Réalisation: Pablo Larraín | Dans les salles du Québec le 5 novembre 2021 (Entract Films)

Cinq ans après Jackie, portrait poignant de Jacqueline Kennedy interprétée par Natalie Portman, Pablo Larraín présente Spencer, un nouveau drame biographique visant à représenter une femme emblématique et à l'élever du rôle de simple épouse d'un homme d'État (cette fois, Lady Diana, personnifiée par Kristen Stewart). Si certains craignent la redite, le réalisateur précise d’emblée au générique d’ouverture qu’il s’agit d’un conte de fées tiré d’une véritable tragédie. Un conte au parfum intériorisé débordant même vers le cinéma fantastique, qui se détache volontairement de la réalité et qui le distingue de la facture plus réaliste de Jackie. Deux perspectives diamétralement opposées pour des histoires complétement différentes malgré certaines similitudes dans l’essence du propos : une histoire douloureuse d’amour et de perte, mais également ce désir ardent de se réapproprier son identité, ce quise traduit également par des titres aux diminutifs affectueux.
En situant son action dans un espace clos et défini, Larraín propose un récit fragmenté comme de nombreux éclats alors que la vie de Lady Diana bascule à jamais en l’espace de trois jours tumultueux où elle sombre dans une forme de folie passagère qui l’amène à prendre la décision la plus importante de sa vie.
Kirsten Stewart  est parfaite pour exprimer le malaise et la fragilité de Diana. Accompagné par la musique oppressante de Johny Greenwood qui ajoute à l’atmosphère angoissante, Larraín joue habilement avec les attentes grâce à sa mise en scène audacieuse qui renvoie par moments à The Shining de Kubrick, avec cette immense et froide résidence aux nombreuses restrictions où les fantômes du passé rencontrent les frustrations d’aujourd’hui.
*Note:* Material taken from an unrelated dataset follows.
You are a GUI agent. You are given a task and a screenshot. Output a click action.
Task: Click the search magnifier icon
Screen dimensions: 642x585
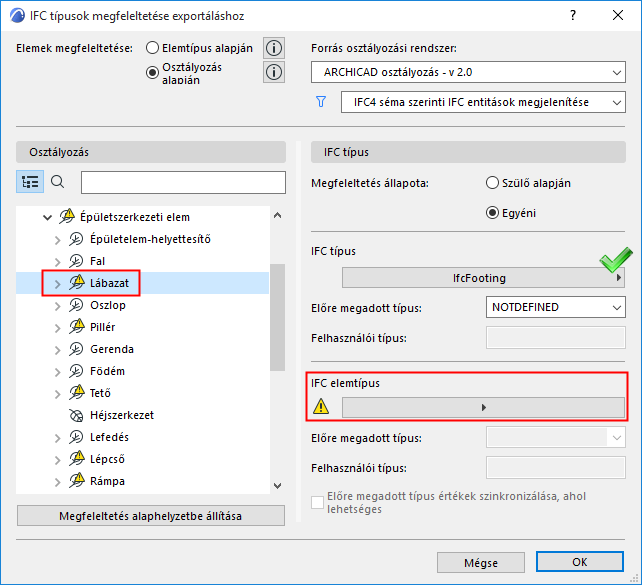[x=57, y=181]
On peut lui reprocher d’insister sur certains symboles ou parallèles (Anne Boleyn par exemple) mais il n’en demeure pas moins qu’il a réussi avec ce beau film à bien faire sentir l'angoisse insupportable d'une femme enfermée dans une cage dorée et son chemin intérieur qui l'a conduite à se libérer elle-même. Une angoisse accentuée par le magnétisme et l'expressivité de Kristen Stewart qui se reflète dans les scènes avec ses deux enfants, le véritable noyau émotionnel de ce projet original qui illustre bien ce contraste entre la rigidité de la maison royale et le progressisme de (Lady) Diana Spencer.